* [Problem statement] The entries below are to be reproduced in full, exactly as written.

* [Excerpted data]
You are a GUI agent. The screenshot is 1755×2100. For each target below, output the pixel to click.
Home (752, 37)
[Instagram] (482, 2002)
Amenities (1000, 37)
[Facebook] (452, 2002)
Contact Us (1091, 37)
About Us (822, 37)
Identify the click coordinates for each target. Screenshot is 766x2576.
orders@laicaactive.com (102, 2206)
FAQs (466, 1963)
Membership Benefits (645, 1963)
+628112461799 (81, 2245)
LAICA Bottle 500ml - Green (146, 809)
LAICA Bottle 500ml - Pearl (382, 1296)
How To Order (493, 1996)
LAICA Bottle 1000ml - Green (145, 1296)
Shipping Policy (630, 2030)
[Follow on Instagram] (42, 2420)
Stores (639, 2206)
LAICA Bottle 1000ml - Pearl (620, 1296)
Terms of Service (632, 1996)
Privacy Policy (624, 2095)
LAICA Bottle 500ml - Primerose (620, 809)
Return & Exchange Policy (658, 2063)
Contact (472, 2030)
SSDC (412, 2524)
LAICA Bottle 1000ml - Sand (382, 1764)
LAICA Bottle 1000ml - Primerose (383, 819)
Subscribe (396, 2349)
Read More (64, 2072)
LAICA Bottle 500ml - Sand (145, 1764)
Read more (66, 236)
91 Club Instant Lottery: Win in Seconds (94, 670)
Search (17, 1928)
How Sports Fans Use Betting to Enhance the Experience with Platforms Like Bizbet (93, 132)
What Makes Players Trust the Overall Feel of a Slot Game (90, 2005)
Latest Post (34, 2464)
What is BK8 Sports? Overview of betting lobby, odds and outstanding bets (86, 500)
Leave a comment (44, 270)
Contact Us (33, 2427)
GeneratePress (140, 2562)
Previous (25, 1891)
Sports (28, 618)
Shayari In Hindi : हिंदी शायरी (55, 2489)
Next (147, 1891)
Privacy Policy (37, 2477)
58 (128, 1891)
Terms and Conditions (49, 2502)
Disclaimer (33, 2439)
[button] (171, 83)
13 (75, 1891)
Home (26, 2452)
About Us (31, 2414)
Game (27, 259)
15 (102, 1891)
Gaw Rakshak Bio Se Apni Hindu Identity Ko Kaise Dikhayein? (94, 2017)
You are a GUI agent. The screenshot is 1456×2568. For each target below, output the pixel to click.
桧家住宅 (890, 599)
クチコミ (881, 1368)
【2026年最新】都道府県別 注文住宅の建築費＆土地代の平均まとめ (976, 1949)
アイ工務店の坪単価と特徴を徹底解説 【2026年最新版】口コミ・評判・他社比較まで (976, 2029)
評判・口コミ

* [Expected output]
You are a GUI agent. The screenshot is 1755×2100. For each target below, output the pixel to click.
Home (752, 37)
[Instagram] (482, 2002)
Amenities (1000, 37)
[Facebook] (452, 2002)
Contact Us (1091, 37)
About Us (822, 37)
Identify the click coordinates for each target. Screenshot is 766x2576.
orders@laicaactive.com (102, 2206)
FAQs (466, 1963)
Membership Benefits (645, 1963)
+628112461799 (81, 2245)
LAICA Bottle 500ml - Green (146, 809)
LAICA Bottle 500ml - Pearl (382, 1296)
How To Order (493, 1996)
LAICA Bottle 1000ml - Green (145, 1296)
Shipping Policy (630, 2030)
[Follow on Instagram] (42, 2420)
Stores (639, 2206)
LAICA Bottle 1000ml - Pearl (620, 1296)
Terms of Service (632, 1996)
Privacy Policy (624, 2095)
LAICA Bottle 500ml - Primerose (620, 809)
Return & Exchange Policy (658, 2063)
Contact (472, 2030)
SSDC (412, 2524)
LAICA Bottle 1000ml - Sand (382, 1764)
LAICA Bottle 1000ml - Primerose (383, 819)
Subscribe (396, 2349)
Read More (64, 2072)
LAICA Bottle 500ml - Sand (145, 1764)
Read more (66, 236)
91 Club Instant Lottery: Win in Seconds (94, 670)
Search (17, 1928)
How Sports Fans Use Betting to Enhance the Experience with Platforms Like Bizbet (93, 132)
What Makes Players Trust the Overall Feel of a Slot Game (90, 2005)
Latest Post (34, 2464)
What is BK8 Sports? Overview of betting lobby, odds and outstanding bets (86, 500)
Leave a comment (44, 270)
Contact Us (33, 2427)
GeneratePress (140, 2562)
Previous (25, 1891)
Sports (28, 618)
Shayari In Hindi : हिंदी शायरी (55, 2489)
Next (147, 1891)
Privacy Policy (37, 2477)
58 (128, 1891)
Terms and Conditions (49, 2502)
Disclaimer (33, 2439)
[button] (171, 83)
13 (75, 1891)
Home (26, 2452)
About Us (31, 2414)
Game (27, 259)
15 (102, 1891)
Gaw Rakshak Bio Se Apni Hindu Identity Ko Kaise Dikhayein? (94, 2017)
You are a GUI agent. The screenshot is 1456×2568. For each target below, output the pixel to click.
桧家住宅 (890, 599)
クチコミ (881, 1368)
【2026年最新】都道府県別 注文住宅の建築費＆土地代の平均まとめ (976, 1949)
アイ工務店の坪単価と特徴を徹底解説 【2026年最新版】口コミ・評判・他社比較まで (976, 2029)
評判・口コミ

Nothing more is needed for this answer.